Similarly, University of Oregon’s Heather Shoenberger and University of Florida’s Jasmine McNealy suggest in their abstract for “Offline v. Online: Re-Examining the Reasonable Consumer Standard in the Digital Context” that some use of iconography and heuristics may move the needle in aligning consumer expectations with reality.

Like the Ad Choices icon? Turow’s paper found no one seems to see it.

Genie Barton, director of the Advertising Self-Regulator Council’s accountability program, with a fresh pair of enforcement actions in hand regarding a missing Ad Choices icon, was willing to listen. “The Council of the Better Business Bureau’s whole mission is to increase marketplace trust by improving relationships between consumers and ethical marketers,” she said in a hallway interview. “I wish the research community and the industry community were less antagonistic toward one another.”

Barton noted that education is a problem for lots of industries. “I looked at the statistics around recycling knowledge,” she said, “and after years of seeing the recycling symbol on a trashcan in a public place, now a majority of people know what the symbol means. But under 30 percent of them knew what to recycle. And that’s a lot simpler than digital privacy.”

[quote]What about the contents of my Chipotle burrito?” he wondered aloud. “I don’t necessarily know where all the contents were sourced from, but it doesn’t really matter until I get sick. -Alan McQuinn, Information Technology and Innovation Foundation[/quote]

On a different tack, IAPP VP of Research and Education Omer Tene played Devil’s Advocate in suggesting consumers, rather than being resigned as Turow suggests, are “actually thrilled, even delirious, about these technologies. They can hail the Uber and rate the driver and get the new Android or iPhone and, yippee!, a selfie on their Snapchat … There seems to be something more complex at play here. We see it in other contexts: I care about health, but I eat a cheeseburger. I care about the environment, but I drive an SUV. Winters are rough in New England.”

As a corollary, the Information Technology and Innovation Foundation’s Alan McQuinn was among a few speakers who wanted to make sure harm was considered in the context of the papers. “What about the contents of my Chipotle burrito?” he wondered aloud. “I don’t necessarily know where all the contents were sourced from, but it doesn’t really matter until I get sick. We’re talking about what’s in the burrito, not the food poisoning.”
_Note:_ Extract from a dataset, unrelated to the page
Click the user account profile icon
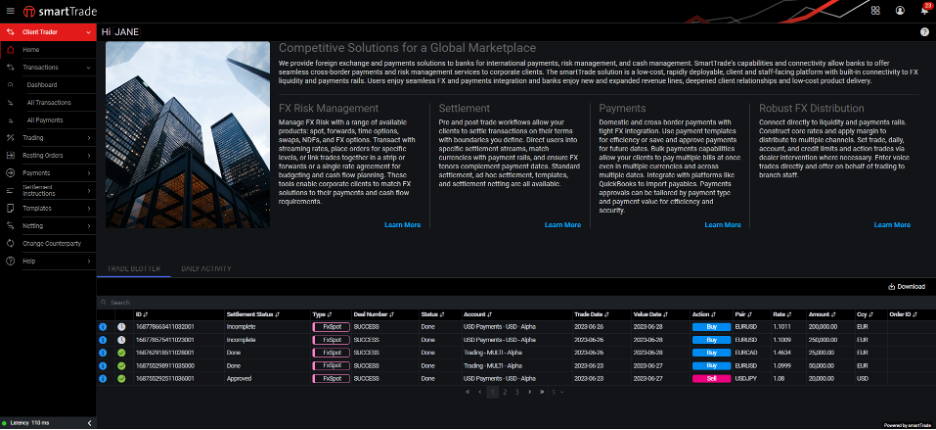 pyautogui.click(x=900, y=11)
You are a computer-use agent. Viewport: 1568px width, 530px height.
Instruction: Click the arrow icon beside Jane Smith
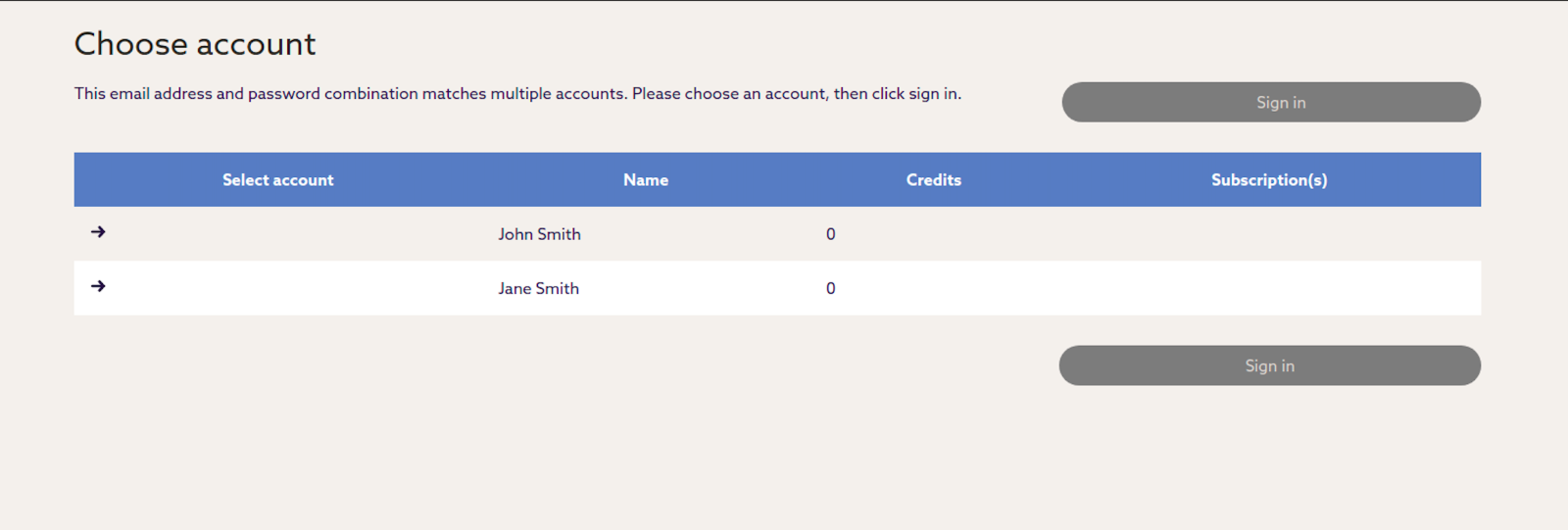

This led Jasmine McNealy to rejoin that if Chipotle mischaracterized the contents of their burritos, for example leading people to believe the contents were organic when they were not, most people would take issue with that, whether there was actual harm from eating the non-organic contents or not.

In the end, it was clear that the Federal Trade Commission has its hands full as it navigates its options for regulating the use of personal data and how that data is protected. New FTC Chief Technologist Lorrie Cranor, CIPT, herself a researcher at Carnegie Mellon, closed the conference with short remarks that noted her intention to bring policymakers and researchers more closely together, to continue the FTC’s mission of making good policy by using good data and information.

“Knowing what consumers want isn’t enough,” Cranor said. “What do we do with that information and how do we use it to start to create actual transparency?” 

The privacy profession will be heavily invested in the answers to those questions.